Goal of the exercise — Would you please copy each line of the listing that mentions "agent"?

- - -

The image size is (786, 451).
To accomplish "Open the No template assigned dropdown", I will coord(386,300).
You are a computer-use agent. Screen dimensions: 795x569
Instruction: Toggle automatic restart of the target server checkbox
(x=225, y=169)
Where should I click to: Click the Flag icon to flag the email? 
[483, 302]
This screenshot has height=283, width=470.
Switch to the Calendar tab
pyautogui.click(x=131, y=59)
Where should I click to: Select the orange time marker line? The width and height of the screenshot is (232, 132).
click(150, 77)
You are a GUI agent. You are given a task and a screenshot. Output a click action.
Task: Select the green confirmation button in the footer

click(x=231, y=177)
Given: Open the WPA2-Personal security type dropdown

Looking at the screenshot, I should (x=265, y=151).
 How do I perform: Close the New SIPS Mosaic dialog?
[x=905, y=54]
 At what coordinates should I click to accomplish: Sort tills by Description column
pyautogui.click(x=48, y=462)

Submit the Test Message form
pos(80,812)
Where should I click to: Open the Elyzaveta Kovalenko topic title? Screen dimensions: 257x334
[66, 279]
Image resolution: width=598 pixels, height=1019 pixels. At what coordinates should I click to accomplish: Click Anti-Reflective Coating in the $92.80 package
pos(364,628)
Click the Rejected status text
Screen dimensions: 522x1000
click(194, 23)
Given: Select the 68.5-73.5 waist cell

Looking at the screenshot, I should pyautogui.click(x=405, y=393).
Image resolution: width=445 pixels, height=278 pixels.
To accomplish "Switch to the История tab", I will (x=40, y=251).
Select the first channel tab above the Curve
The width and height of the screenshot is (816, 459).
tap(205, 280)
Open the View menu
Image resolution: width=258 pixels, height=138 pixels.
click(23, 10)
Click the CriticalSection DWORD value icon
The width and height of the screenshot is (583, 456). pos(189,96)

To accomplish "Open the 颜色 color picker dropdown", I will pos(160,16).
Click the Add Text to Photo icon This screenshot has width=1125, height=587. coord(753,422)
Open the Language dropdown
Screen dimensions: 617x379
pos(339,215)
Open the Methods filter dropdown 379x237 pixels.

- - -

Task answer —
You are a computer-use agent. Screen dimensions: 795x569
You are a GUI agent. You are given a task and a screenshot. Output a click action.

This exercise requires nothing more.